Counterfactuals for Causal Analysis via pymc : do-operator

7 min readAug 5, 2023

Introduction

In the realm of data science and analytics, understanding the causal relationships between variables is paramount. While traditional statistical methods have provided insights into these relationships, the advent of probabilistic programming has ushered in a new era of causal analysis. In this article, we will explore the power of counterfactuals in causal analysis using the PyMC framework, with a special focus on the “do-operator.”

Counterfactuals are essentially “what-if” scenarios that allow us to understand the potential outcomes had a different action been taken or a different condition been present. By leveraging the PyMC framework and its “do-operator,” we can programmatically simulate these scenarios, giving us a deeper understanding of the relationships between predictors and target variables.

Through a step-by-step guide, we will delve into the process of building a PyMC model skeleton, generating data using the do-operator, and validating the relationships captured by the model. Furthermore, we will explore the magic of the do-operator in simulating different ‘what-if’ scenarios, akin to programmatic A/B testing.

Step 1. Build a pymc model skeleton

Step 2. Use model skeleton and generate data using do-operator to infuse relationship between predictors and target variable (ssshhh, that’s a hidden superhero feature of do-operator ;) )

Step 3. Use observe-operator to assign generated data on the model skeleton

Step 4. Create samples and validate that the infused relationship between predictors and target variable are captured by the model samples (isn’t that what we expect a predictive model to do ;) )

Step 5. Use do-operator to time travel, and generate target variable with different ‘what-if’ scenarios (basically mimic A/B testing…programatically)

Import libraries

import arviz as az
import daft
import matplotlib.pyplot as plt
import numpy as np
import pandas as pd
import pymc as pm
import pytensor as pt
import pymc_experimental as pmx
import seaborn as sns
from packaging import version
# import the new functionality
from pymc_experimental.model_transform.conditioning import do, observe
import warnings
warnings.filterwarnings('ignore')

Step 1. Build a pymc model skeleton

For this demo, we are building a very simple Linear Regression model.

Predictor — ‘a’, ‘b’, ‘c’

Target Variable — ‘y’

Coefficients —

‘beta_ay’ -> coefficient of |a|

‘beta_by’ -> coefficient of |b|

‘beta_cy’ -> coefficient of |c|

I am assuming if you are reading this article, you know how to build a pymc model.
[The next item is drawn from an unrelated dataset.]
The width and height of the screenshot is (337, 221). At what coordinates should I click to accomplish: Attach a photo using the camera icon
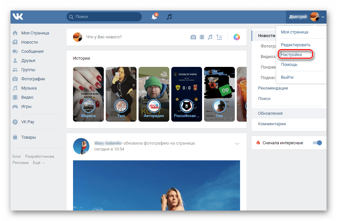click(x=193, y=37)
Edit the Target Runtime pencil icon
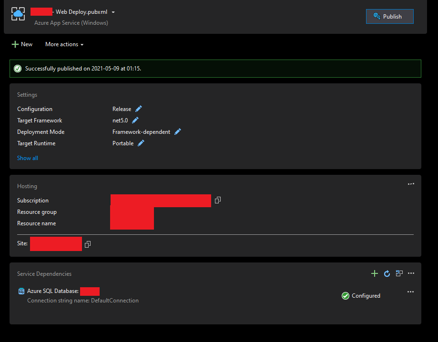Viewport: 438px width, 342px height. pos(141,143)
Fair assumption !

with pm.Model(coords_mutable={"i": [0]}) as model_generative:
    # priors
    beta_y0 = pm.Normal("beta_y0")
    beta_ay = pm.Normal("beta_ay")
    beta_by = pm.Normal("beta_by")
    beta_cy = pm.Normal("beta_cy")
    # observation noise on Y
    sigma_y = pm.HalfNormal("sigma_y")
    # core nodes and causal relationships
    a = pm.Normal("a", mu=0, sigma=1, dims="i")
    b = pm.Normal("b", mu=0, sigma=1, dims="i")
    c = pm.Normal("c", mu=0, sigma=1, dims="i")
    y_mu = pm.Deterministic("y_mu", beta_y0 + (beta_ay * a) + (beta_by * b) + (beta_cy * c), dims="i")
    y = pm.Normal("y", mu=y_mu, sigma=sigma_y, dims="i")


pm.model_to_graphviz(model_generative)

Step 2. Use model skeleton and generate data using do-operator to infuse relationship between predictors and target variable. We will use this generated data for modelling later.
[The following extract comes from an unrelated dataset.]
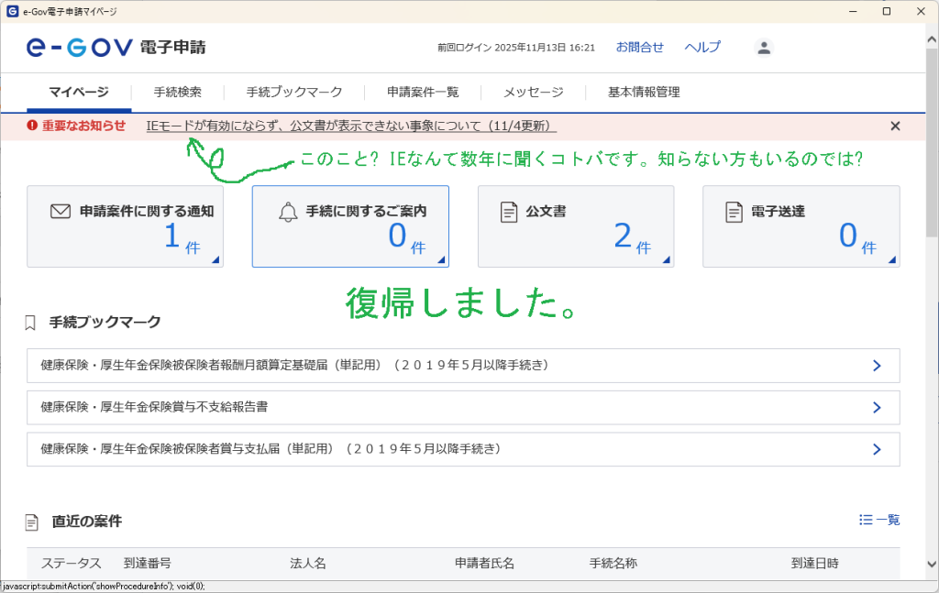Go to the メッセージ tab
Viewport: 939px width, 593px height.
pyautogui.click(x=533, y=92)
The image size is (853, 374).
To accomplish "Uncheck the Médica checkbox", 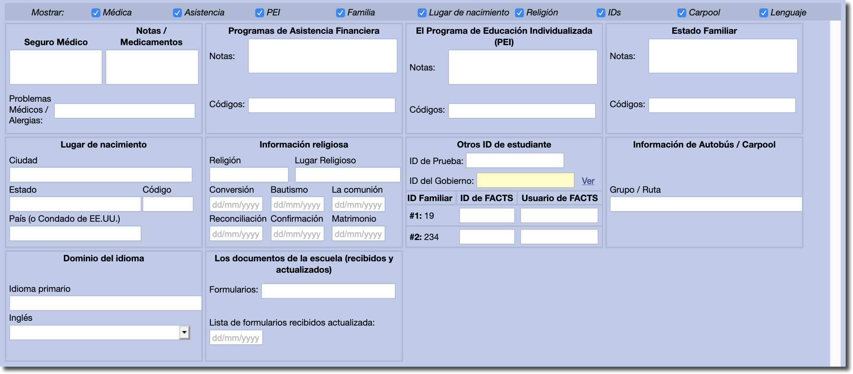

Let’s first define the predictors relationship with target variable.

true_values = {
    "beta_ay": 1.5,
    "beta_by": 0.7,
    "beta_cy": 0.3,
    "sigma_y": 0.2,
    "beta_y0": 0.0
}

Basically what we are saying here is, we are intentionally defining the coefficient values, which we expect predictive model to predict later on.

Now the magic begins. We will use do-operator to use this dictionary and sample data variables. How do we do this ? Simple by passing two arguments to pymc do-operator. First, the model skeleton object. And second, the coefficient dictionary.

model_simulate = do(model_generative, true_values)

This will create a new model object with the coefficent variables values infused. Wanna see ?

pm.model_to_graphviz(model_simulate)

The gray shades on the coefficient variables depicts the tale. Check the previous model graph, it was all white.

Now, all we have to do is generate samples, the known pymc way.

Lets generate 100 samples.

N = 100

with model_simulate:
    simulate = pm.sample_prior_predictive(samples=N)

We know that this generates an Arviz object, and since we have called sample_prior_predictive, hence the object will only contain priors.

100 draws. Bingo !

Also, constant data section within arviz object are the data that model do not sample, but are constant in nature, as the name suggests. And those are the ones, that we have set, intentionally.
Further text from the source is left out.